In [None]:
import pandas as pd
import numpy as np
import torch
import torch.nn as nn
import torch.optim as optim
from torch.utils.data import DataLoader, Dataset
from sklearn.model_selection import train_test_split
from collections import Counter

In [None]:
df = pd.read_csv('combined_emotion.csv')

In [None]:
df.head()

Unnamed: 0,sentence,emotion
0,i just feel really helpless and heavy hearted,fear
1,ive enjoyed being able to slouch about relax a...,sad
2,i gave up my internship with the dmrg and am f...,fear
3,i dont know i feel so lost,sad
4,i am a kindergarten teacher and i am thoroughl...,fear


In [None]:
df.describe()

Unnamed: 0,sentence,emotion
count,422746,422746
unique,393822,6
top,i feel more adventurous willing to take risks,joy
freq,16,143067


In [None]:
texts = df['sentence'].tolist()
labels = df['emotion'].tolist()

In [None]:
def build_vocab(texts, min_freq=1):
    vocab = Counter()
    for text in texts:
        vocab.update(text.lower().split())
    vocab = {word: idx for idx, (word, count) in enumerate(vocab.items()) if count >= min_freq}
    vocab['<UNK>'] = len(vocab)
    vocab['<PAD>'] = len(vocab)
    return vocab

In [None]:
vocab = build_vocab(texts)

In [None]:
#vectorize texts
def vectorize_text(text, vocab):
    tokens = text.lower().split()
    vector = [vocab.get(token, vocab['<UNK>']) for token in tokens]
    return vector

vectorized_texts = [vectorize_text(text, vocab) for text in texts]
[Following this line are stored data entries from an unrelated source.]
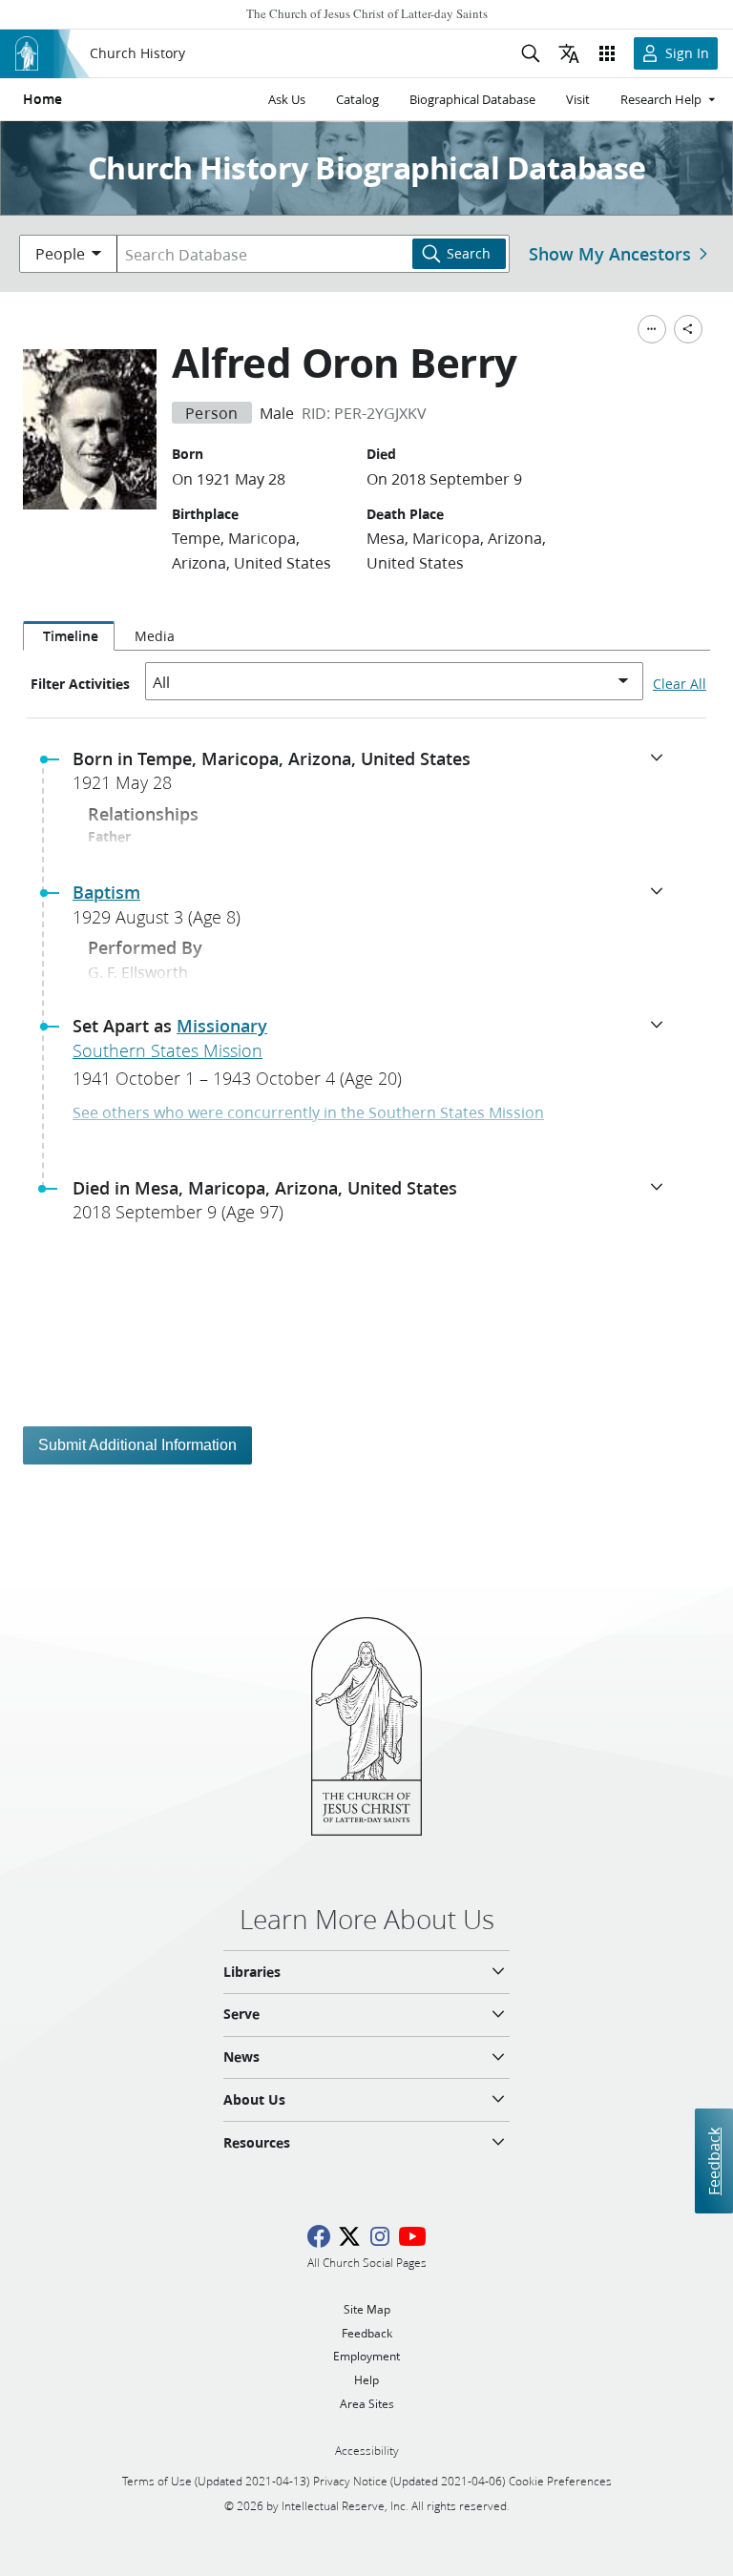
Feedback (713, 2161)
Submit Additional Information (137, 1445)
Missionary (222, 1025)
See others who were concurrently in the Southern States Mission (308, 1112)
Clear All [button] (679, 684)
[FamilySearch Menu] (652, 329)
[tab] (69, 636)
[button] (374, 776)
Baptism (106, 892)
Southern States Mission (167, 1050)
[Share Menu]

label_to_index = {label: index for index, label in enumerate(set(labels))}
numerical_labels = [label_to_index[label] for label in labels]



In [None]:
class EmotionDataset(Dataset):
    def __init__(self, texts, labels):
        self.texts = texts
        self.labels = labels

    def __len__(self):
        return len(self.texts)

    def __getitem__(self, idx):
        return self.texts[idx], self.labels[idx]

In [None]:
#pad seq
def collate_fn(batch):
    texts, labels = zip(*batch)
    max_len = max(len(text) for text in texts)
    padded_texts = [text + [vocab['<PAD>']] * (max_len - len(text)) for text in texts]
    return torch.LongTensor(padded_texts), torch.LongTensor(labels)

In [None]:
X_train, X_test, y_train, y_test = train_test_split(vectorized_texts, numerical_labels, test_size=0.2, random_state=42)
train_dataset = EmotionDataset(X_train, y_train)
test_dataset = EmotionDataset(X_test, y_test)

train_dataloader = DataLoader(train_dataset, batch_size=32, shuffle=True, collate_fn=collate_fn)
test_dataloader = DataLoader(test_dataset, batch_size=32, shuffle=False, collate_fn=collate_fn)


In [None]:
#MODEL
class BiLSTM(nn.Module):
    def __init__(self, vocab_size, embedding_dim, hidden_dim, output_dim):
        super(BiLSTM, self).__init__()
        self.embedding = nn.Embedding(vocab_size, embedding_dim, padding_idx=vocab['<PAD>'])
        self.lstm = nn.LSTM(embedding_dim, hidden_dim, bidirectional=True, batch_first=True)
        self.fc = nn.Linear(hidden_dim * 2, output_dim)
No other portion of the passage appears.